Por lo anterior, solemos decir a otros: “todo lo acomodas a tu conveniencia”, o iniciamos una afirmación con un “yo creo que…”. Y es que en realidad nuestras ideas son en gran medida meras creencias.  Y de ello, de creencias fortalecidas emocionalmente, es de lo que se alimenta la opinión pública.

Y también por todo ello, la opinión pública es conservadora. Resulta que, al pensamiento, lo que menos le gusta es el cambio. De ahí que sucesos traumáticos o críticos, como la actual pandemia de COVID19, generan un sentimiento o creencia de irrealidad. Mucha gente cree que la pandemia ni el virus existen, porque así recurren al mecanismo de defensa de negar la realidad, cuando ésta provoca a crisis al pensamiento.

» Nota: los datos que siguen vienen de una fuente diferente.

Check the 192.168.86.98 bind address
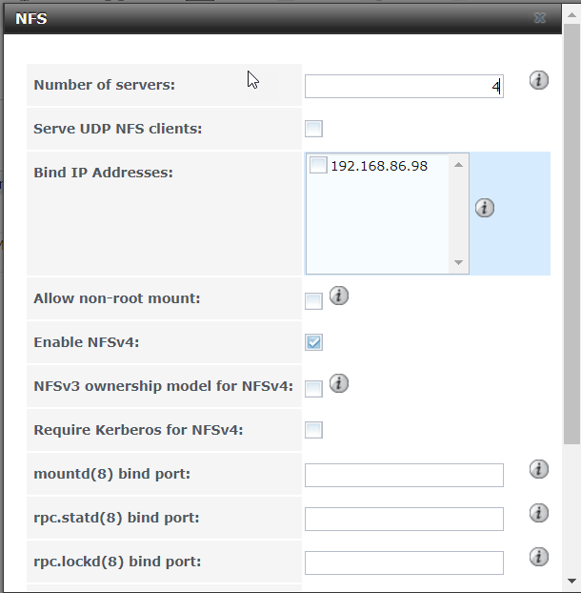This screenshot has height=593, width=581. [x=318, y=165]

La opinión pública es conservadora, con razón o sin ella, acierte o se equivoque; es sencillamente un juzgado que sanciona al que se atreve o yerra en el “clima de opinión”. De ahí que también todo político tienda a ser, más que conservador, omiso en los asuntos polémicos, es decir, mejor no le entran.

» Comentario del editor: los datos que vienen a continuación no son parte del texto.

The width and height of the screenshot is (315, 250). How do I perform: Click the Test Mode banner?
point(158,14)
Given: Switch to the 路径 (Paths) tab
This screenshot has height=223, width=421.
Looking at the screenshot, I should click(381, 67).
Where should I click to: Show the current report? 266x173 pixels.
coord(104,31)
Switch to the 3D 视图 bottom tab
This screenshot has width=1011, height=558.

Ante ese juzgado, un senador como Samuel García es sancionado si afirma impertinentemente que sufrió porque su padre lo llevaba a jugar golf como condición para entregarle su paga semanal; o Enrique Alfaro es sancionado, con razón o no, si es videograbado en una cena en días de pandemia; o AMLO resulta increíblemente indiferente cuando afirma que el cubrebocas no es indispensable para prevenir COVID19.